You’re in the Movies uses the Xbox Live camera to capture all of what you do and splice it with pre-rendered videos in its extensive library of genre-based clips to create your very own, very wacky, home movie. At the more “hardcore” level, the game works like video editing software, letting you record music and dub tracks and edit together clips to create incredibly long – and incredibly wacky – movies of you running, arm-waving and generally embarrassing yourself in the name of fun.
Despite my viral handicap, I made the most of what developer Zoe Mode had to offer, choosing the Ninja School clip from the massive movie clip library. The clips ranged in genre from Western to film noir. Then I followed orders barked at my by both the game’s simulated director and the PR reps who kept shoving hot tea down my throat to keep me going.
You’re in the Movies doesn’t seem as straightforward to me as “Lights, camera, action.” That’s probably because most of what you’re doing to create the action is motion-based mini-games.
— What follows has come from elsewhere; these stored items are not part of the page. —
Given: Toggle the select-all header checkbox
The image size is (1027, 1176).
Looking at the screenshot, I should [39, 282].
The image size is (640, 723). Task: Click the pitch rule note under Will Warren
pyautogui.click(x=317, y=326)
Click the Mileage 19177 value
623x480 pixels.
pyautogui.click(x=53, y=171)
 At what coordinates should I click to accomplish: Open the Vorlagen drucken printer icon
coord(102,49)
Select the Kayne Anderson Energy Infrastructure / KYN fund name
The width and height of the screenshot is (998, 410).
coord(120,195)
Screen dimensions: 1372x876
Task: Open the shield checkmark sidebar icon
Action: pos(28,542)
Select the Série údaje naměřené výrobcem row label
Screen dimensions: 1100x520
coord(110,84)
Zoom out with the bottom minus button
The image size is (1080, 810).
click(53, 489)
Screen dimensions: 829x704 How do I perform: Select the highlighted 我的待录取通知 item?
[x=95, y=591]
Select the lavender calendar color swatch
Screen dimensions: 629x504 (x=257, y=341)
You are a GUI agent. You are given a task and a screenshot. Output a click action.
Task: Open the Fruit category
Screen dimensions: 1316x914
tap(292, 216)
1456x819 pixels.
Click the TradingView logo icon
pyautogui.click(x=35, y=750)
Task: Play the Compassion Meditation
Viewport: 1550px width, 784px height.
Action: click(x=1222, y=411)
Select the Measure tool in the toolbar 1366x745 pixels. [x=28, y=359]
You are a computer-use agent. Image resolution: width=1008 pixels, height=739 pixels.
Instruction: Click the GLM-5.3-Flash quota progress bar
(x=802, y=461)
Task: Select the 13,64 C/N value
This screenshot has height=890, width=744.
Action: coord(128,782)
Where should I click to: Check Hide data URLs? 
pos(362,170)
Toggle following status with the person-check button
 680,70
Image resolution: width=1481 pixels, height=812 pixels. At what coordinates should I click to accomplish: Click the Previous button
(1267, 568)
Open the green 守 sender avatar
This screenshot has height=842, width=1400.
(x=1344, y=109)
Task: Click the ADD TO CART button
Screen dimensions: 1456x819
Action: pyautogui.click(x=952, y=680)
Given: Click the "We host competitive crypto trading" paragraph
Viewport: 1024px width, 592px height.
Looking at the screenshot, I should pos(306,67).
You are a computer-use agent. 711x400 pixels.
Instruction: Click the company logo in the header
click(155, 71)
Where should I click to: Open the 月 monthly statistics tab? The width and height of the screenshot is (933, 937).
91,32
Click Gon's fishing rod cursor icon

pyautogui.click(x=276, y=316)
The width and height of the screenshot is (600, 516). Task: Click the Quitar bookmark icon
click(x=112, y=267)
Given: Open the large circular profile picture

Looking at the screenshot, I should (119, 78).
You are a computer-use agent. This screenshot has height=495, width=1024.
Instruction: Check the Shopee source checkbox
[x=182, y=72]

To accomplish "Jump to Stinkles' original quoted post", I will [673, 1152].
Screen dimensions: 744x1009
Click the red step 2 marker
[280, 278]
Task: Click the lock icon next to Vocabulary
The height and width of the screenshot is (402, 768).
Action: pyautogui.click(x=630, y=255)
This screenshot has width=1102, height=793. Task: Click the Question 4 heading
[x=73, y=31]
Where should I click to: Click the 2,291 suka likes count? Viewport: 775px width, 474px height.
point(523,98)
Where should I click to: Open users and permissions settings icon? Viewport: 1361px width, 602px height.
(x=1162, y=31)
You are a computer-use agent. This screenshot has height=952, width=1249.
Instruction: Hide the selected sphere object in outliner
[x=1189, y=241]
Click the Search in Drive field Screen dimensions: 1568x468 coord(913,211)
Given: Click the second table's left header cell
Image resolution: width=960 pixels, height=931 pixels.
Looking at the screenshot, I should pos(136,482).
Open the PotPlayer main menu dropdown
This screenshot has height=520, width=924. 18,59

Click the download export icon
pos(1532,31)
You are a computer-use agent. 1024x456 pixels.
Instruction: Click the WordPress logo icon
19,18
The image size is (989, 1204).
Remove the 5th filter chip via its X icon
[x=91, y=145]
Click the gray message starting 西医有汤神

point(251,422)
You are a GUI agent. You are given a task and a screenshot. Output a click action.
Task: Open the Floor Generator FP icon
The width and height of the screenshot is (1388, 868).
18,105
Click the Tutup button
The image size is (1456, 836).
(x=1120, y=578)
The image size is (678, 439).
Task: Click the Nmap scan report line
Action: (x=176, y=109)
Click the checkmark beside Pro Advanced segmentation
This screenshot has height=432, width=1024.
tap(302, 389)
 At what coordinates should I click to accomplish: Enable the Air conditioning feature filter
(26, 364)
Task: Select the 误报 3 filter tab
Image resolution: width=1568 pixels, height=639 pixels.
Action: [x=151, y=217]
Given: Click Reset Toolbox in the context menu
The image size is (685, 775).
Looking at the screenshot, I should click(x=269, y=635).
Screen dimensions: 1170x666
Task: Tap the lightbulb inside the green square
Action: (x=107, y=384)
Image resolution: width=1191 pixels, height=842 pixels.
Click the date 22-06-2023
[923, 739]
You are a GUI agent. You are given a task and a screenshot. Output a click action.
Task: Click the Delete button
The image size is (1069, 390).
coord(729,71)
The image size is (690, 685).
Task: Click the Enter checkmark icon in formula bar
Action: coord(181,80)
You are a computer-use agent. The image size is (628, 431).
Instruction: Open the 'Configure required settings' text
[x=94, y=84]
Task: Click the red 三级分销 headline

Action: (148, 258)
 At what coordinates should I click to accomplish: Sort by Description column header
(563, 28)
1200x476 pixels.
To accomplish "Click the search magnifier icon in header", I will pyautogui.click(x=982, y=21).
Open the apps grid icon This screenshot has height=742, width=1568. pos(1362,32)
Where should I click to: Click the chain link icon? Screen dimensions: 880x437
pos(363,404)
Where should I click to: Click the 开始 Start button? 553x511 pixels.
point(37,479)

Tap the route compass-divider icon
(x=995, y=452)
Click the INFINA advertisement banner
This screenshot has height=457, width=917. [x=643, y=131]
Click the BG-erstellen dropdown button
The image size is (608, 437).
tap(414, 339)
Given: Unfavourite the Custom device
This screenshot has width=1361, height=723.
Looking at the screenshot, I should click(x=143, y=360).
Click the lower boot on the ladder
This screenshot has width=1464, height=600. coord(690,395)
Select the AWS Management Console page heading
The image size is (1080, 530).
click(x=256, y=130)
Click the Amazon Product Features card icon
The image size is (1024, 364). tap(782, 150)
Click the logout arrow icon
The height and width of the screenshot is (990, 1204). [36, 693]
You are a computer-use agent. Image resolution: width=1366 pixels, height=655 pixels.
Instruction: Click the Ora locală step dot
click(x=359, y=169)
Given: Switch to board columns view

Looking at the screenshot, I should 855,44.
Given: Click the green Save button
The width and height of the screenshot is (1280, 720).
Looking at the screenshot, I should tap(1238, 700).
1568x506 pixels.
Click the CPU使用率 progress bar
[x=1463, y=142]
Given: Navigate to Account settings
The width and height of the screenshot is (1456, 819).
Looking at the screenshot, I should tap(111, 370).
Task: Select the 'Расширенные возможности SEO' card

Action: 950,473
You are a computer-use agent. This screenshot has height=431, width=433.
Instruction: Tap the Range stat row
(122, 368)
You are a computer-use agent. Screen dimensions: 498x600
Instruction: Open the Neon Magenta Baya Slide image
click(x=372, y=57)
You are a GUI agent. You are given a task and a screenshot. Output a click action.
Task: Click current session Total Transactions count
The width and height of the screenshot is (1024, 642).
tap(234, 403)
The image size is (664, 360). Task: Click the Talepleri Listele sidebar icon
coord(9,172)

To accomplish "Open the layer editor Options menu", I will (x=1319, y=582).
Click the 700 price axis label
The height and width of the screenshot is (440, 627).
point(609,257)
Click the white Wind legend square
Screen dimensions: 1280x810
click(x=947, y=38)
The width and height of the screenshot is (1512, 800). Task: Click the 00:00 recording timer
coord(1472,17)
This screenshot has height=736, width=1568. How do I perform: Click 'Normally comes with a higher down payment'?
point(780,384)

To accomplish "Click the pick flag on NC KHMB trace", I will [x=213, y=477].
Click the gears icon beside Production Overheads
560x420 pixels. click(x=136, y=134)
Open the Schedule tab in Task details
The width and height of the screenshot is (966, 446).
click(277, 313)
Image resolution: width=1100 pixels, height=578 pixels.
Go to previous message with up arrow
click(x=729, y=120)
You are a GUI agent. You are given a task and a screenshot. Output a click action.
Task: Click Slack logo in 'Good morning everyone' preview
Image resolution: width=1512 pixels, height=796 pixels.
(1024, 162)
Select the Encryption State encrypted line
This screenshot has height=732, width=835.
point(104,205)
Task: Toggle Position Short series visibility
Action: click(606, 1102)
So instead of slicing and dicing ninjas, like I thought I’d be doing, I got to throw a paper airplane, run in place, and pull up a bucket full of treasure on the end of a rope. My “co-stars” were doing the same things too, and each mini-game doled out a score towards an overall total. This competition would have been more interesting if all the bugs had been worked out such that we didn’t keep getting the same score.
Besides the mini-games that seem more appropriate to the Wii than the Xbox 360, there were also “acting exercises” where the little in-game director demands that the player get pretty close to the camera (close enough to clearly make out your face) and act out emotions or mime coughing, etc. My favorite was the one where they had us strike a kung-fu pose – it reminded me that soon there’d be ninjas and then I could stop flailing around like a moron with a sore throat.
I lost track of time during the motion-capture phase – I want to say this was because I was having so much fun, but realistically it’s because the cold medicine wore off and time became an endless haze of sick. But at some point after about ten acting exercises and mini-games, I was allowed to sit back and enjoy the fruits of my labor.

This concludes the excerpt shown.